I was like you too, I was trying to HOLD it in, but in the end you get so angry and frustrated, that out it comes.... Can you hang on until Therapy ??? At least he has agreed to go to that, plus you get to hopefully get some real answers in a controlled situation.
Yes the Daddy Guilt has become worse here, but that I think I can handle rather than living with the SD ever again. I don't trust her and I am not prepared to be disrespected at home anymore. DH wants the same things in life that I do, he just is struggling with this situation.
I will no longer treat the ADULT SD as a child, I will not allow her to drive wedges in my marriage, DH married ME not the SD !!!
I knocked the poor excuse that DH had that he FORGET to mention emails, etc, etc, as he is soo busy at work !! Really ??? That has been easily solved too....DH and I came up with a brilliant plan, a
brand new email address that only WE use for the SD and it is SHARED !!! Also, out of respect for me , he is signing any such emails from both of us, a united front. It may seem small, but it is a start, I know he can still drop back to the old habits, and he had said there will only be calls to skids from our home.
It is hard to stand up against SD and ask for some respect in my marriage, but I am not going back now..... SD has her life, and will probably only visit twice or maybe four times a year, and when the money stops for education AND free flights, etc, etc, I seriously doubt she will bother...... And guess who picks up the fallout when that happens ??? US OF COURSE !!!!
I'm getting busy moving on from her toxic ways, adding to the family perhaps, and I would love to renew our vows AND have all new Wedding photos....yes you can SEE her scowling away like a spoilt brat in ours .....but not for long......
I'm feeling positive at the moment, but I have the visit to get through !!!!

Sweetnothings's picture

Sorry forgot to mention, no Father's Day cards or calls, what a surprise!!! Not even an email, she did send one on Thurs saying she was just checking to see what our address was....we have lived here MONTHS !!!! It was three lines long and said she was sending a card, what for next year's Father's Day ???? Not holding my breath it will actually appear !!! Grrrrrrr !!!!!

Sweetnothings's picture

Back again, DH has decided that for the week the Skids are here we are taking a three day break to a City , nice Hotel, trips, etc, etc.
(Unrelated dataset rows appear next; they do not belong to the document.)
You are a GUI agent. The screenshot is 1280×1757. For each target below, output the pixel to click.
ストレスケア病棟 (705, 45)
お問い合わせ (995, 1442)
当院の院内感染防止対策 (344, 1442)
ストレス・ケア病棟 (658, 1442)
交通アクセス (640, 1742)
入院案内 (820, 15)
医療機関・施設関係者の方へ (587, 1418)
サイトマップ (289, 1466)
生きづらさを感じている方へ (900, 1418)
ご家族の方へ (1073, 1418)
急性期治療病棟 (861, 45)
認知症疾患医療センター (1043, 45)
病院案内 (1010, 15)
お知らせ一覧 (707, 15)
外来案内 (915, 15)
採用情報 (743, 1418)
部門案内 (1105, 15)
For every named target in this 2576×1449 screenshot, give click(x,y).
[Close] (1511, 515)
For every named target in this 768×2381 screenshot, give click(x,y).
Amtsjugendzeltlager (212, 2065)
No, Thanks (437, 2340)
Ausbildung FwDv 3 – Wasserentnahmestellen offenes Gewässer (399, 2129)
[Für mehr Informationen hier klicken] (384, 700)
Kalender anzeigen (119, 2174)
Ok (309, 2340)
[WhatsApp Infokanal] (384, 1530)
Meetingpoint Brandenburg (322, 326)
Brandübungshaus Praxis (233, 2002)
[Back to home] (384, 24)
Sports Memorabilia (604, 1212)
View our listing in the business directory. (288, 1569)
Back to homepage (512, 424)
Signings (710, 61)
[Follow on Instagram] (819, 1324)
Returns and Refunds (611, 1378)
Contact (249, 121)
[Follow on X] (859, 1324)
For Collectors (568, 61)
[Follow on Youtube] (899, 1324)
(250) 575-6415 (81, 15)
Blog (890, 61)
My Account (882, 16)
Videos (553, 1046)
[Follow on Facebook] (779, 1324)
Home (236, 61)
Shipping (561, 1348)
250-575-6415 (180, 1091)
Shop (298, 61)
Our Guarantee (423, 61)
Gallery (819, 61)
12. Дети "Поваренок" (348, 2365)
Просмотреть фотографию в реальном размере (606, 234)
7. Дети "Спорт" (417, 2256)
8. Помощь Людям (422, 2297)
It is somewhere I want to visit, and younger SD will love too, SD21 I'm not so sure, so I'm backing it all the way!!!! We have booked seperate rooms from Skids, so plenty of privacy for us, it takes 3 nights away from SD in our House driving me crazy !! Believe me the less time I actually have to sit and listen to the spewing lies the better !! SD is not a walker, I mean sightseeing in a City for a day is more activity than she manages in about 3 weeks !!!! Yes DH will be spending a lot of cash on Skids, but if SD21 was sitting in our home he would probably just give it over to her, so WE might as use it for this!! She will not just be sitting on her a** e with Daddy expecting me to be cooking and cleaning( that doesn't happen any more, stopped that a long time ago!!) She will not be able to sleep all day and use the Internet, forgot about that, that's even more win win win for this trip!!!
DH is beginning try, we've been here before but even this seems like a good idea to me!!! Us agreeing, making decisions together....is this being UNITED ???? A gal can get use to this.....watch this space !!!